Dr. Charles Ryrie – 1925-2016

Dr. Charles Ryrie was promoted to Glory last week. His influence on evangelicalism and fundamentalism was highly significant. He did not claim to be a fundamentalist, but his position on dispensationalism was the common one for most of the fundamentalist movement during that last half of the twentieth century and had an impact on the evangelical movement, as well.

A well-written eulogy can be found at http://www.dts.edu/read/dr-charles-c-ryrie-1925-2016-tribute/. We will not repeat what was written there. We will, however, note one item that was not mentioned. Near the end of the article, written by the editor-in-chief of the Dallas Theological Seminary DTS Magazine, is a short list of his more significant books – his study Bible, The Miracles of our Lord, So Great Salvation, and Balancing the Christian Life. What is significantly missing is Ryrie’s Dispensationalism Today, now in its third edition and renamed Dispensationalism: Revised and Expanded.
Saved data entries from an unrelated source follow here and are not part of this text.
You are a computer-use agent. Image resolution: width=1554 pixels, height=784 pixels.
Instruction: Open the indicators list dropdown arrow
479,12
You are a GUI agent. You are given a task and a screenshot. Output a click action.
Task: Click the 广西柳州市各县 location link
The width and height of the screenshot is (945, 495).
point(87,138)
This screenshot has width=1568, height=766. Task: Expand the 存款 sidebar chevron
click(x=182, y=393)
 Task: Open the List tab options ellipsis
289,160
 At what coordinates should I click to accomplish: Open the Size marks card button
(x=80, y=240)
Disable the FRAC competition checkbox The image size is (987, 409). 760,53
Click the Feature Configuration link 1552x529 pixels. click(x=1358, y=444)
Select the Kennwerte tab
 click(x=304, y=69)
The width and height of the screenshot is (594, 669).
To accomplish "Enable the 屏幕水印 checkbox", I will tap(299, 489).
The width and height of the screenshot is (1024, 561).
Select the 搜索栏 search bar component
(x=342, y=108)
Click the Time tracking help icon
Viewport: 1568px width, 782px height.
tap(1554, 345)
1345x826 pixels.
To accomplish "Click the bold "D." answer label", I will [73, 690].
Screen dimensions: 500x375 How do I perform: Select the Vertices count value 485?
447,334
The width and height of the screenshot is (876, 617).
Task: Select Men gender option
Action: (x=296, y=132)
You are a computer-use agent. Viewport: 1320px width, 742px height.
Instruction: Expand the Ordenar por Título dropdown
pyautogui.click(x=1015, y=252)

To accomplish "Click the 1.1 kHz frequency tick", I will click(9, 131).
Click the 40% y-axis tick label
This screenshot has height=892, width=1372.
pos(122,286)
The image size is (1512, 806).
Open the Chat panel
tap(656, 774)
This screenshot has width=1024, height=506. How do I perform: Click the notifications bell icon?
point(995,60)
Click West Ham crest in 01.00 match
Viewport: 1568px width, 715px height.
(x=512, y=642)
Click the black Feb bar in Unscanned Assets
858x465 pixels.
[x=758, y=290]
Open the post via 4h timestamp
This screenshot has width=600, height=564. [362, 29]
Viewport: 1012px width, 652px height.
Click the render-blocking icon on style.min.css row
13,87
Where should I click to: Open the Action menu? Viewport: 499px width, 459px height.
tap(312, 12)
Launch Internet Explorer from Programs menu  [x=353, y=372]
While the writings mentioned in the eulogy are important, Dispensationalism Today continued the emphasis in conservative Christianity on a means of interpreting the Bible that maintains a consistently literal interpretation. Made popular by Scofield’s Reference Bible, dispensationalism was the hermeneutical method espoused by the majority of early fundamentalism. Ryrie expanded on the early dispensationalism of Scofield, Walvoord, Chafer and others and established an “essentialist” approach to systematizing dispensational thought. While Ryrie was a student and then professor at Dallas, the seminary held to a traditional view of dispensationalism.

That Dallas would ignore this key work says much about how Dallas has shifted in the past twenty years. Ryrie retired as Dean of Doctoral Studies in 1983 and a decade later, two Dallas professors, Darrell Bock and Craig Blaising began to promote the new progressive dispensationalism with a hermeneutic that sees more continuity between Israel and the church. This new position is closer to covenant theology than Ryrie or more traditional dispensationalists are willing to accept.

Charles Ryrie is home. His work in dispensational interpretation lives on.